The issue here is exactly what the title of the novel would have us suspect: sense and sensibility. Elinor is a perfect balance of both. That, I believe, is the key to understanding this novel. The key moment of Pride and Prejudice is the one where Elizabeth says, "Till this moment, I never knew myself." I had a moment like that myself this year. But that sort of moment could never happen with Elinor. Elinor already knows herself.
If we have a look at the full quote from Pride and Prejudice, we can see it all clearly.
"How despicably have I acted!'' she cried.—"I, who have prided myself on my discernment! — I, who have valued myself on my abilities! who have often disdained the generous candour of my sister, and gratified my vanity, in useless or blameable distrust.—How humiliating is this discovery!—Yet, how just a humiliation!—Had I been in love, I could not have been more wretchedly blind. But vanity, not love, has been my folly.— Pleased with the preference of one, and offended by the neglect of the other, on the very beginning of our acquaintance, I have courted prepossession and ignorance, and driven reason away, where either were concerned. Till this moment, I never knew myself.''Elinor would never court prepossession and ignorance and drive reason away. Her sister Marianne, on the other hand, could easily do so. And does.
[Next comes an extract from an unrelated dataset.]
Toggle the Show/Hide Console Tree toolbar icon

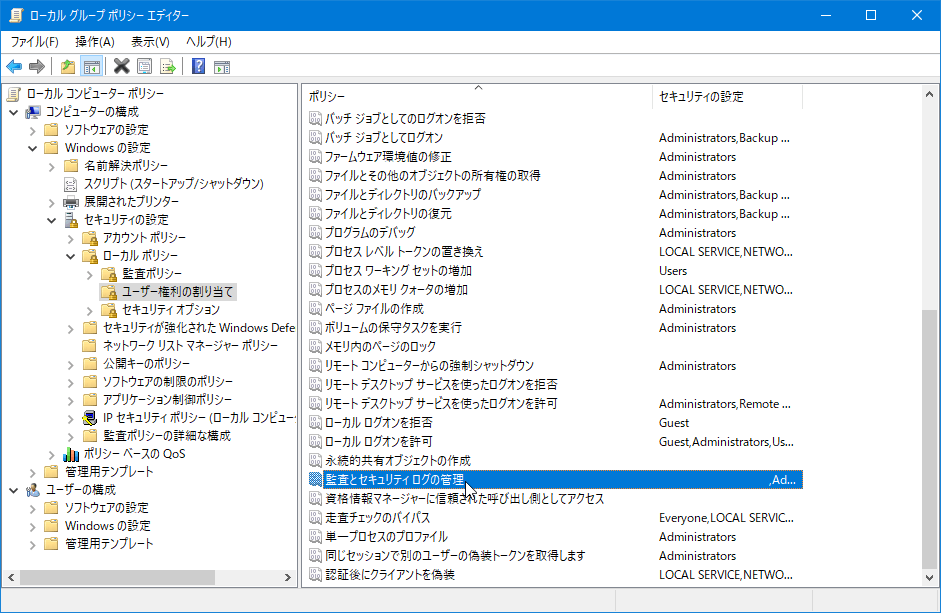91,67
Exactly how she does so is what we see in the quote at the top. From conjecture to belief, what does that mean? The explanation comes after the dash in three progressive emotions: wish becomes hoping and hoping becomes expectation. But how?
Well, I know how I'd explain it. I'd go with Robert Solomon's argument that each emotion embodies a judgment. There is the judgment that leads to the emotion. Wishing is based on a judgment about facts. We always wish for something. But there is a second judgment that follows. We become aware that feel an emotion and that ought to imply a further judgment.
It won't lead to a further judgment unless we train ourselves to make it. There are natural progressions to emotions and Elinor, for we are surely in her head here, has diagnosed one accurately. I say progressions for they don't inevitably lead the way they do here. I've known people who go from wishing to resignation. The point is that it's an habitual way of proceeding. Elinor knows because she has seen it many times before. Marianne and her mother don't know because they don't have "sense".
"Sense" cannot, and does not, mean rationality here. All three of these women are equally rational. They are, in fact, equal in both rationality and feeling. Sense is something else. I have some notions of what that might be but I'm withholding judgment for now. That is, after all, what Elinor would do.